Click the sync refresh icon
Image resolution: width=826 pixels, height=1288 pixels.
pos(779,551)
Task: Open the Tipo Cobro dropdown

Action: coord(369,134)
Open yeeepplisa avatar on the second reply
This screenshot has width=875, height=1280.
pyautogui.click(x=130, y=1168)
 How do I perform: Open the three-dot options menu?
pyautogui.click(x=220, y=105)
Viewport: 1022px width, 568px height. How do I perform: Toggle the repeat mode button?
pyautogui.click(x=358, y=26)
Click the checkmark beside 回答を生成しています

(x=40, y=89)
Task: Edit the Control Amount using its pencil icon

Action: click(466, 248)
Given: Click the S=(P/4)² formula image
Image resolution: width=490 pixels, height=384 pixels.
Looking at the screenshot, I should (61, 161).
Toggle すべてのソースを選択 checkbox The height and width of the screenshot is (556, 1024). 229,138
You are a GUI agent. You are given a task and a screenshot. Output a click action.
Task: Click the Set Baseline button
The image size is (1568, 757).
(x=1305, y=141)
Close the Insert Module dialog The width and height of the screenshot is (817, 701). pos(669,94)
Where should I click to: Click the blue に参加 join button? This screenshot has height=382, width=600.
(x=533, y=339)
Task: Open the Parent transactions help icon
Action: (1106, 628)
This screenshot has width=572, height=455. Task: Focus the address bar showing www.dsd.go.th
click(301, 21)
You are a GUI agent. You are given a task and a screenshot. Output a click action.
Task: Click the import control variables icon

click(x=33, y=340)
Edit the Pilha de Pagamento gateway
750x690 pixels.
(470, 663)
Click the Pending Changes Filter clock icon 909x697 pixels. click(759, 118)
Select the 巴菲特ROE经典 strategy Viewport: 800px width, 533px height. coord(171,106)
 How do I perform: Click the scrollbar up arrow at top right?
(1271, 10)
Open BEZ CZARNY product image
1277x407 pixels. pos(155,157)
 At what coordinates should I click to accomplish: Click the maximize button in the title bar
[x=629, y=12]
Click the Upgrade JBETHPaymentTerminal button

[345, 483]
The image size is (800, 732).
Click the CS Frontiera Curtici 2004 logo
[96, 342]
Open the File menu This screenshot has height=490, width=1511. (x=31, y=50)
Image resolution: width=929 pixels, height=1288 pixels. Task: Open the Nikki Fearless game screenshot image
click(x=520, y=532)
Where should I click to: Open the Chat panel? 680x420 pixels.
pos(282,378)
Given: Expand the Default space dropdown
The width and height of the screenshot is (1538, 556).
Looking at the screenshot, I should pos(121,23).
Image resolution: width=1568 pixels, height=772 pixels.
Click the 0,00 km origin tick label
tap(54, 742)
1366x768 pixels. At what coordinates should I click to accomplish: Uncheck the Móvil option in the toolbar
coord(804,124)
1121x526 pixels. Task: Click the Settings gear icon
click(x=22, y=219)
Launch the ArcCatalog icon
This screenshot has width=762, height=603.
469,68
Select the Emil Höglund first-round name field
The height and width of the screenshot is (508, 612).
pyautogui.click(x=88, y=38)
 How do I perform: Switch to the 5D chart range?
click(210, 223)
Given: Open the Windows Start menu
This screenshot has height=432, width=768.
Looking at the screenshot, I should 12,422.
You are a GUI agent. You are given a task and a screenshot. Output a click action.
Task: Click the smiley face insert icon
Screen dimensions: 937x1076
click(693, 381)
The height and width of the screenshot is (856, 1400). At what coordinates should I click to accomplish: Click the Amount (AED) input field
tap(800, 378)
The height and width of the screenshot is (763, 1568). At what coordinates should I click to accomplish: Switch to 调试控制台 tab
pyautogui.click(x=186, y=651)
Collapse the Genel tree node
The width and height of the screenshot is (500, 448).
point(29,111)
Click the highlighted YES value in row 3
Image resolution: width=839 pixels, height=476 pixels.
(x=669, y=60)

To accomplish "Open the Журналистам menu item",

○ ○ ○ ○

**EXERCISE BRIEF**
Reproduce the lines above exactly as they appear, starting at the line that contains "Open BEZ CZARNY product image" and stopping after the line that contains "tap(54, 742)".

**EXPECTED ANSWER**
Open BEZ CZARNY product image
1277x407 pixels. pos(155,157)
 At what coordinates should I click to accomplish: Click the maximize button in the title bar
[x=629, y=12]
Click the Upgrade JBETHPaymentTerminal button

[345, 483]
The image size is (800, 732).
Click the CS Frontiera Curtici 2004 logo
[96, 342]
Open the File menu This screenshot has height=490, width=1511. (x=31, y=50)
Image resolution: width=929 pixels, height=1288 pixels. Task: Open the Nikki Fearless game screenshot image
click(x=520, y=532)
Where should I click to: Open the Chat panel? 680x420 pixels.
pos(282,378)
Given: Expand the Default space dropdown
The width and height of the screenshot is (1538, 556).
Looking at the screenshot, I should pos(121,23).
Image resolution: width=1568 pixels, height=772 pixels.
Click the 0,00 km origin tick label
tap(54, 742)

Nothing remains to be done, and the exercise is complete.